## Task prompt
From the listing below, return each line that includes "agent".

(Information begins)

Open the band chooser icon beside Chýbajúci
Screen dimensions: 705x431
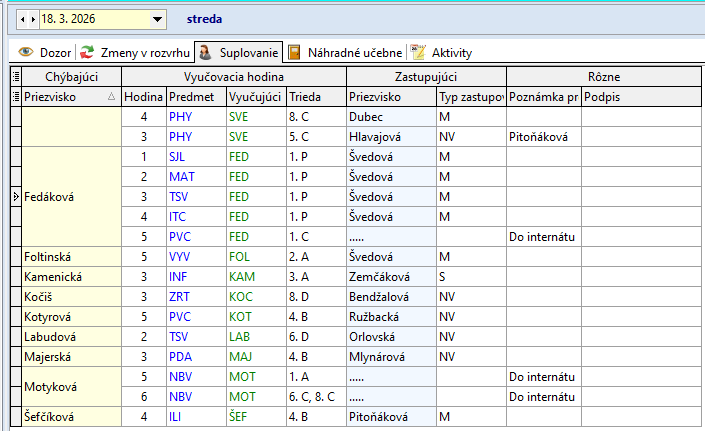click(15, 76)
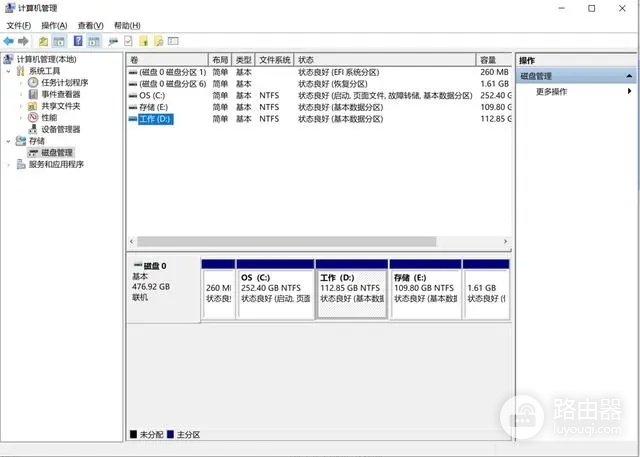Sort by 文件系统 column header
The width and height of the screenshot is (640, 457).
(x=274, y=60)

(Information ends)
(Information begins)

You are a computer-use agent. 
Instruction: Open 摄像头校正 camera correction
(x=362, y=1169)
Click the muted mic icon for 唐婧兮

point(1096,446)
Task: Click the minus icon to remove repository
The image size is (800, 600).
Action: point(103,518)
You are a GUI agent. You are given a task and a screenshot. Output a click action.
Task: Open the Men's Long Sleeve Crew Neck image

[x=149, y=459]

(Information ends)
(Information begins)

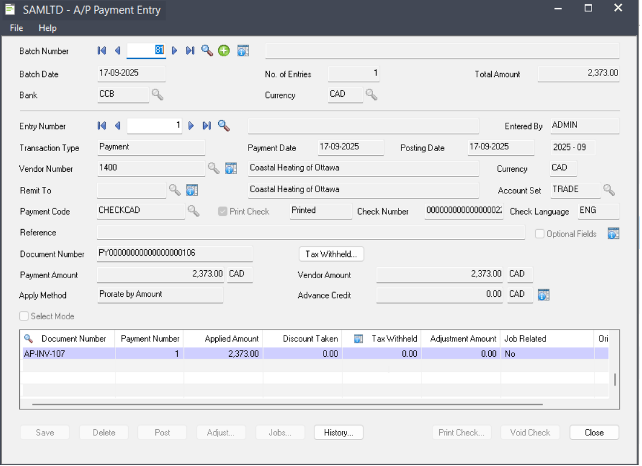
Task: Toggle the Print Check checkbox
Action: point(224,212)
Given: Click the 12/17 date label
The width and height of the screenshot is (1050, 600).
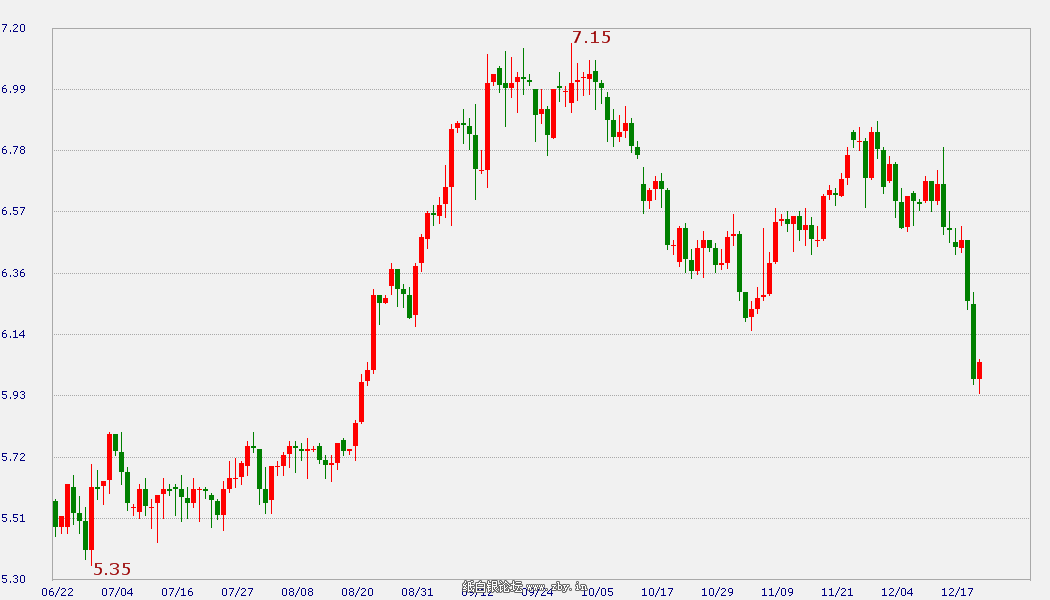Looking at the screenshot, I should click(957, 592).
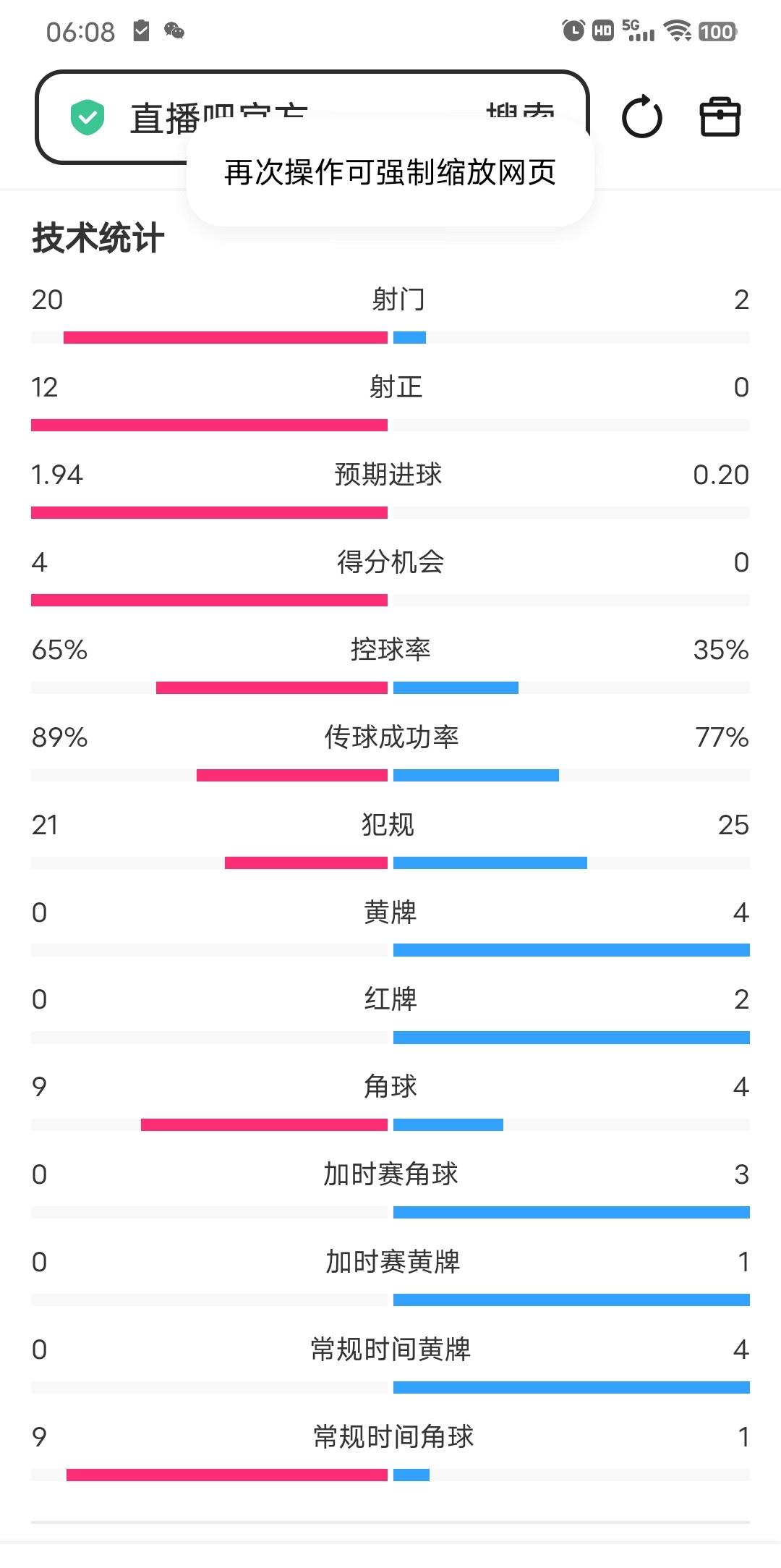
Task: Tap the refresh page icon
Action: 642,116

(Information ends)

## Answer for this exercise
You are a computer-use agent. 
You are a GUI agent. You are given a task and a screenshot. Output a click action.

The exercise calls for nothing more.